══ MATERIAL FOR THIS TASK

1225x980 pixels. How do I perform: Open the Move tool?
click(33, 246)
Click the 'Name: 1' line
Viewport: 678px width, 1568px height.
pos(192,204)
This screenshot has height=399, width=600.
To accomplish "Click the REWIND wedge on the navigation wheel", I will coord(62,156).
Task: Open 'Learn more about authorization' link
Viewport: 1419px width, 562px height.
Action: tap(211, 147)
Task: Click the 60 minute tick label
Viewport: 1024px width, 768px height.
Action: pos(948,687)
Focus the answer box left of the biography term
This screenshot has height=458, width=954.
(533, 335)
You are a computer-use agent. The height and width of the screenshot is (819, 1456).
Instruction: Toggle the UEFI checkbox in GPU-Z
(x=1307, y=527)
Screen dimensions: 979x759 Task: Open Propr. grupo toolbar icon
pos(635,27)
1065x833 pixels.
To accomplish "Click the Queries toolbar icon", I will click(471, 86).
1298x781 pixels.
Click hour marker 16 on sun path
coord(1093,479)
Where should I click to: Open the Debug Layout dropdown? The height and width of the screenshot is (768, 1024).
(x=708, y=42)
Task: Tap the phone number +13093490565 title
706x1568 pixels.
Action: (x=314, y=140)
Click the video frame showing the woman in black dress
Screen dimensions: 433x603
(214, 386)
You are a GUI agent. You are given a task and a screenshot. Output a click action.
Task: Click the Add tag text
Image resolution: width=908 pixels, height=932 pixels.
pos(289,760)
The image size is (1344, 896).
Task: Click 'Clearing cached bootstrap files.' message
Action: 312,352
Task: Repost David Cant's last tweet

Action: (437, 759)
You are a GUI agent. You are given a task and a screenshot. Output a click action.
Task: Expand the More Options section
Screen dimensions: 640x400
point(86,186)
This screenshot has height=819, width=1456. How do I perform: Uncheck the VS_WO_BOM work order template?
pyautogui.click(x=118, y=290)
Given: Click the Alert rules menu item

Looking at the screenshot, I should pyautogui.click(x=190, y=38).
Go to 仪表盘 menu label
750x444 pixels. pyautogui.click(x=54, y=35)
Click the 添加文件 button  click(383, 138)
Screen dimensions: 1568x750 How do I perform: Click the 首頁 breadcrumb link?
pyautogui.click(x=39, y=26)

════

## GIVEN EXERCISE
Reproduce the entire listing, renaming every "GUI agent" to "screen assistant" and leaving all other text unchanged.

## THE RESPONSE
1225x980 pixels. How do I perform: Open the Move tool?
click(33, 246)
Click the 'Name: 1' line
Viewport: 678px width, 1568px height.
pos(192,204)
This screenshot has height=399, width=600.
To accomplish "Click the REWIND wedge on the navigation wheel", I will coord(62,156).
Task: Open 'Learn more about authorization' link
Viewport: 1419px width, 562px height.
Action: tap(211, 147)
Task: Click the 60 minute tick label
Viewport: 1024px width, 768px height.
Action: pos(948,687)
Focus the answer box left of the biography term
This screenshot has height=458, width=954.
(533, 335)
You are a computer-use agent. The height and width of the screenshot is (819, 1456).
Instruction: Toggle the UEFI checkbox in GPU-Z
(x=1307, y=527)
Screen dimensions: 979x759 Task: Open Propr. grupo toolbar icon
pos(635,27)
1065x833 pixels.
To accomplish "Click the Queries toolbar icon", I will click(471, 86).
1298x781 pixels.
Click hour marker 16 on sun path
coord(1093,479)
Where should I click to: Open the Debug Layout dropdown? The height and width of the screenshot is (768, 1024).
(x=708, y=42)
Task: Tap the phone number +13093490565 title
706x1568 pixels.
Action: (x=314, y=140)
Click the video frame showing the woman in black dress
Screen dimensions: 433x603
(214, 386)
You are a screen assistant. You are given a task and a screenshot. Output a click action.
Task: Click the Add tag text
Image resolution: width=908 pixels, height=932 pixels.
pos(289,760)
The image size is (1344, 896).
Task: Click 'Clearing cached bootstrap files.' message
Action: 312,352
Task: Repost David Cant's last tweet

Action: (437, 759)
You are a screen assistant. You are given a task and a screenshot. Output a click action.
Task: Expand the More Options section
Screen dimensions: 640x400
point(86,186)
This screenshot has height=819, width=1456. How do I perform: Uncheck the VS_WO_BOM work order template?
pyautogui.click(x=118, y=290)
Given: Click the Alert rules menu item

Looking at the screenshot, I should pyautogui.click(x=190, y=38).
Go to 仪表盘 menu label
750x444 pixels. pyautogui.click(x=54, y=35)
Click the 添加文件 button  click(383, 138)
Screen dimensions: 1568x750 How do I perform: Click the 首頁 breadcrumb link?
pyautogui.click(x=39, y=26)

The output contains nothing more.